Published on 12:00 AM, June 11, 2021

New era of robot war may be underway unnoticed

In March 2020, as Covid-19 locked down the world, what may have been the first autonomous drone attacks in history were taking place on a largely unwatched battlefield in Libya. 

According to a UN report published in March this year, Libyan forces loyal to the Government of National Accord (GNA) used Turkish-made STM Kargu-2 drones to hunt down units loyal to former Libyan Field Marshall Khalifa Haftar.

The report stated that the four-rotor drones were programmed in "autonomous mode" to attack fleeing logistics convoys and other vehicles automatically, without further human intervention.

If correct, that would represent the first documented such incident on a battlefield – a development that has long been predicted and feared by military and human rights experts alike. While drones have been a feature of the battlefield for years, they have still required a human being to operate the "kill switch".

That such a step may have taken place unheralded and largely unnoticed, however, should not be a surprise.

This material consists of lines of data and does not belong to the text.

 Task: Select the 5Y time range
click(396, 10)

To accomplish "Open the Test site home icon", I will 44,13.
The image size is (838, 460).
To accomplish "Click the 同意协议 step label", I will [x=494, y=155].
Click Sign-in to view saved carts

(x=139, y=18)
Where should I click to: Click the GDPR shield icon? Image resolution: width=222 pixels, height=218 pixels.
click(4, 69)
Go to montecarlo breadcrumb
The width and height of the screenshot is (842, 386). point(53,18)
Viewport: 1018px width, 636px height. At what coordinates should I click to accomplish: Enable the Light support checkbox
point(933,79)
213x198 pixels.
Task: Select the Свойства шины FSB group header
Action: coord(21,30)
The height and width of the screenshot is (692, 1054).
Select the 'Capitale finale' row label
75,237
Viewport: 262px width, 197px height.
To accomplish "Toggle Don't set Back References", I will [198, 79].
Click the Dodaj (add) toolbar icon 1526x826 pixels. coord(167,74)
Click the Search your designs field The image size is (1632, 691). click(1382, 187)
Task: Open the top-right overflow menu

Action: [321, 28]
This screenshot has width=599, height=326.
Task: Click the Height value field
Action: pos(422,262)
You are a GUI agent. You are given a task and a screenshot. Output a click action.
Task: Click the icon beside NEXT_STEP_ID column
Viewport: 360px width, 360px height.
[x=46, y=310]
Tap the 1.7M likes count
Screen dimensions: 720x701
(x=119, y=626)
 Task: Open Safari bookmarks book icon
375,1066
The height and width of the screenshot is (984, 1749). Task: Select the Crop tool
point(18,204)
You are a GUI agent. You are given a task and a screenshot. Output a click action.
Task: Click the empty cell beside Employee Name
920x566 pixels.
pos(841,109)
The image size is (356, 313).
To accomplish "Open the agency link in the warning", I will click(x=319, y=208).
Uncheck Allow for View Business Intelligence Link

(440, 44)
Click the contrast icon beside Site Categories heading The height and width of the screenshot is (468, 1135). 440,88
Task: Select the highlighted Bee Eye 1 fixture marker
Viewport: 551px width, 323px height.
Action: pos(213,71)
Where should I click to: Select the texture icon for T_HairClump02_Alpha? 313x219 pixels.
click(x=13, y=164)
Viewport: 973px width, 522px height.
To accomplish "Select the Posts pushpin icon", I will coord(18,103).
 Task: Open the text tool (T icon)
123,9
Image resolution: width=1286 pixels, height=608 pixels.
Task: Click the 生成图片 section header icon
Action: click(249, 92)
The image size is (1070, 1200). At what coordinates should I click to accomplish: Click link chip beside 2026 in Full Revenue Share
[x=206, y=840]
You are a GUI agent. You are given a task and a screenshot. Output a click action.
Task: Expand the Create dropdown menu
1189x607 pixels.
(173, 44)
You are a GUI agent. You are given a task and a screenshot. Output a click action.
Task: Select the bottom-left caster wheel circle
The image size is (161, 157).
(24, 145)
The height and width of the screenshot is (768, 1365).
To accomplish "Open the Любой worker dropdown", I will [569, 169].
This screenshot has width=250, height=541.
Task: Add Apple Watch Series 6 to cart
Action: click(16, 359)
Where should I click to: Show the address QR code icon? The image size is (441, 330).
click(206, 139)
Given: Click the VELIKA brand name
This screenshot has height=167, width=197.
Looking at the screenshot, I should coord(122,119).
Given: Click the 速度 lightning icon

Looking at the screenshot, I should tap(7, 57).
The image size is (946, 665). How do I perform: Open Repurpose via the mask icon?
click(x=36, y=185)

The last two decades have seen a mass proliferation, downsizing and democratisation of technology once the preserve of the most powerful states. Innovation is now much cheaper, and those willing to bend rules can find advantage.

Some campaigners have long called for a prohibition on autonomous killer drones. They had argued this should be done before such technology became a reality, but it may already be too late. Whether or not the March 2020 Libya strike was the first autonomous drone attack, it is unlikely to last – and there may well have been more since then.